* [CONSIGNE 1]: D'après l'extrait sur les artisans de l'Orient-Express, combien de fauteuils compte la voiture n°451 Etoile du Nord ?

* [EXTRAIT DU TEXTE]:
***

Les artisans de l’Orient-Express

janvier 2021

Exception / Gestes

En 2011, soucieux de préserver le patrimoine ferroviaire et l’art du voyage que la Compagnie Internationale des Wagons-Lits avait su révéler, le groupe SNCF rachète 7 voitures historiques construites dans les années 20 et confie à sa filiale Orient Express leur restauration complète. L’aménagement et les décors sont alors confiés à des artisans d’art d’exception.

 

Photographe : Lola Hakimian

Fauteuil pour popotins

24. C’est le nombre de fauteuils que compte la voiture n°451 Etoile du Nord. Une voiture Pullman avec salon principal et deux coupés 4 places à chaque extrémité. Construite en 1929 par les Entreprises industrielles charentaises d’Aytré, sa décoration – incluant des parois lambrissées en loupe de bouleau de Norvège incrustées de marqueteries exotiques – fut confiée à René Prou.

 

Choisie pour la réalisation de nouveaux exemplaires de fauteuils, la Manufacture Besse, qui fabrique des meubles de style depuis 1979 et restaure les grands classiques Louis XIII jusqu’aux sièges Art Déco, se lance. Installé au cœur de la vallée de la Meuse, entouré du bois des grandes forêts vosgiennes, le fondateur, Jean-Pierre Besse s’est associé à son fils. Les deux se complètent, l’un porteur d’un savoir, le second de la rigueur. Ensemble, ils collaborent auprès des architectes, des grands hôtels de luxe, des théâtres – l’Opéra Comique récemment – ou des grands restaurants à l’instar du Fouquet’s.

 

Avec les plans et documents d’archives fournis par Orient-Express, le duo met sur pied sa meilleure équipe. Une quinzaine de femmes et d’hommes artisans, tous attelés à la dizaine d’étapes menant au contretypage des fauteuils. Débit de bois, sciage, rabotage, corvoyage, assemblage, ponçage, vernissage, patine et tapisserie. Objectif de l’opération : répéter à l’identique, comme avant, confondre l’ancien du neuf.

 

« Large. Confortable et droit, mais jamais trop incliné. ». De l’application de cette équation dépend le confort des voyageurs selon Jean-Pierre Besse. Equipés de ressorts en mousse, comme dans les années 20, les fauteuils à oreilles se couvrent du même tissu de style Art Déco qu’il y a un siècle, tissé en Angleterre et répondant aux normes anti-feu. « Des ouvrages, qui immergent dans l’histoire des légendes du patrimoine français. Et qui font toujours rêver : 9 personnes sur 10 qui entrent dans notre showroom veulent poser leurs fessiers dans les fauteuils de l’Orient-Express ».

 

Manufacture de sièges Jean-Pierre Besse, Entreprise du Patrimoine Vivant à Neufchâteau. www.jp-besse.com

Lampes haute-couture

3. C’est le nombre d’heures nécessaires à la fabrication d’un abat-jour ciglé Orient-Express. On en compterait plus d’une quinzaine par voiture. La voilure tendue, légèrement bombée ou intégralement plissée à l’instar des voitures-restaurants et couverte d’un coloris vieux rose inchangé.

***

Entrées de données stockées

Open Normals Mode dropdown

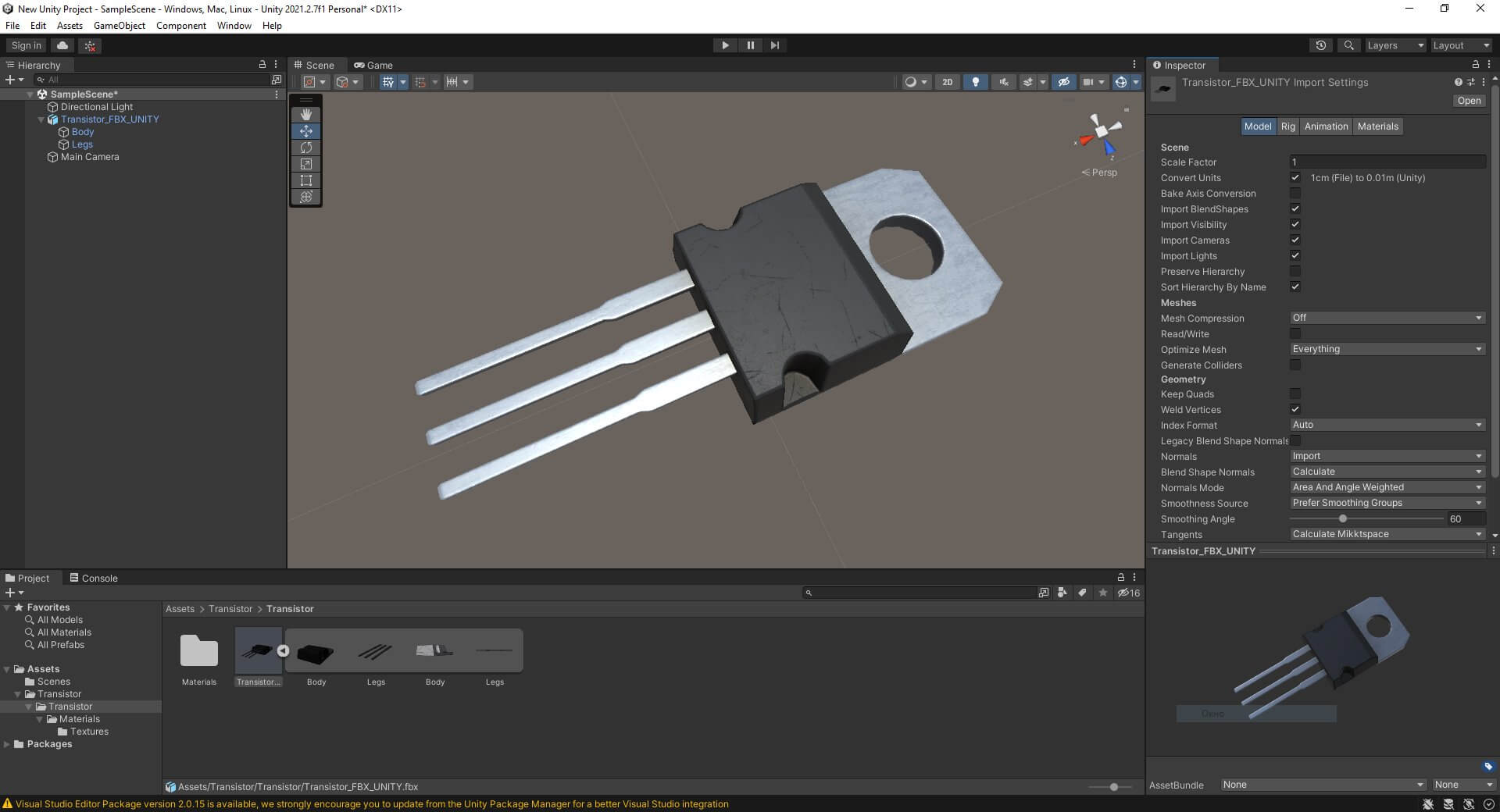click(1387, 487)
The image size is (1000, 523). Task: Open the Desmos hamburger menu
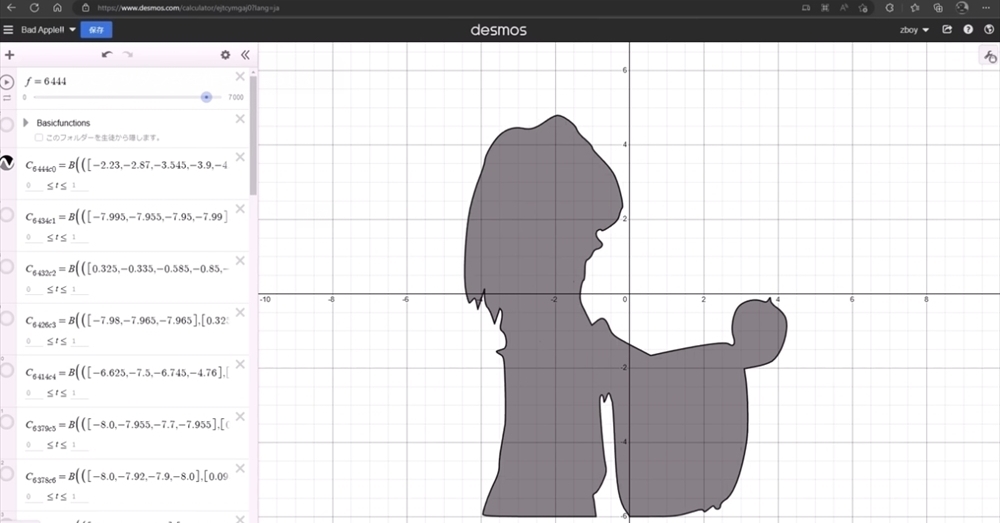(x=9, y=30)
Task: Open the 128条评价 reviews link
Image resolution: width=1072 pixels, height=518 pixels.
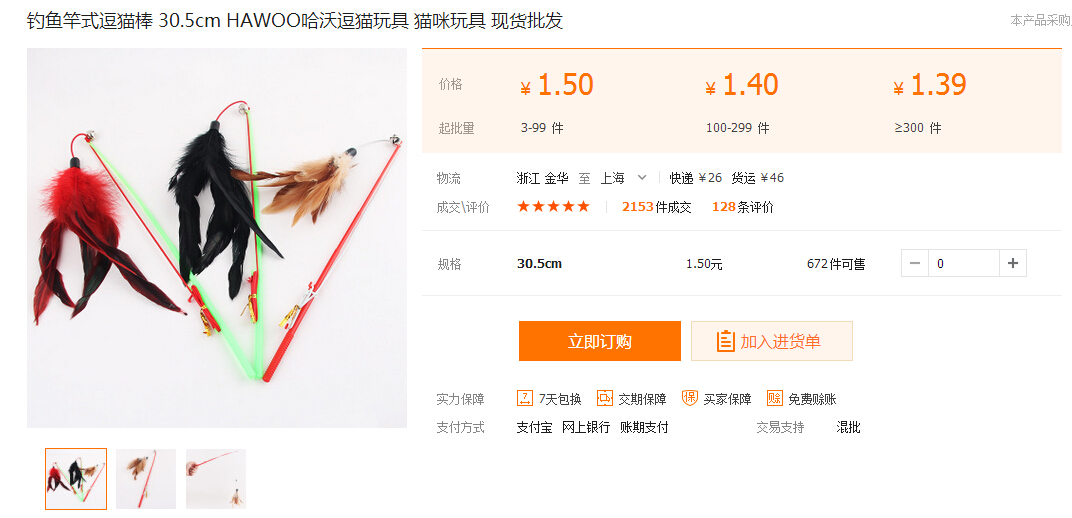Action: coord(742,207)
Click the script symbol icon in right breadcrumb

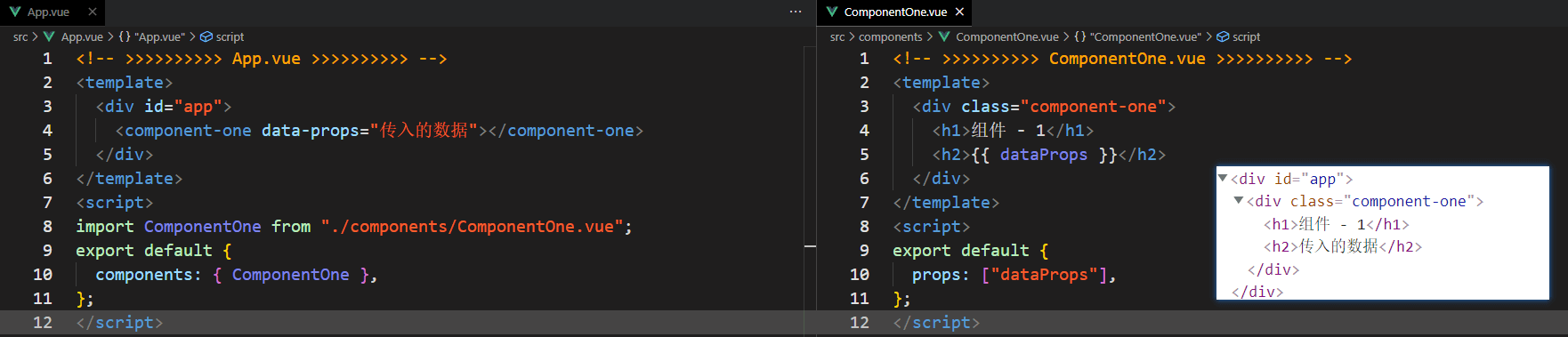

***

* [CONSIGNE 2]: Reproduisez les lignes des enregistrements qui vont de celle contenant « Task: Open the 128条评价 reviews link » jusqu'à la fin des enregistrements, bornes comprises et consignes incluses. Multipliez par 1,45 chaque coordonnée figurant dans les réponses, arrondissez à l'entier (demis vers le haut) et n'incluez pas les images.

* [RÉSULTAT FINAL 1]: Elle compte 24 fauteuils.

* [RÉSULTAT FINAL 2]:
Task: Open the 128条评价 reviews link
Image resolution: width=1072 pixels, height=518 pixels.
Action: coord(1076,300)
Click the script symbol icon in right breadcrumb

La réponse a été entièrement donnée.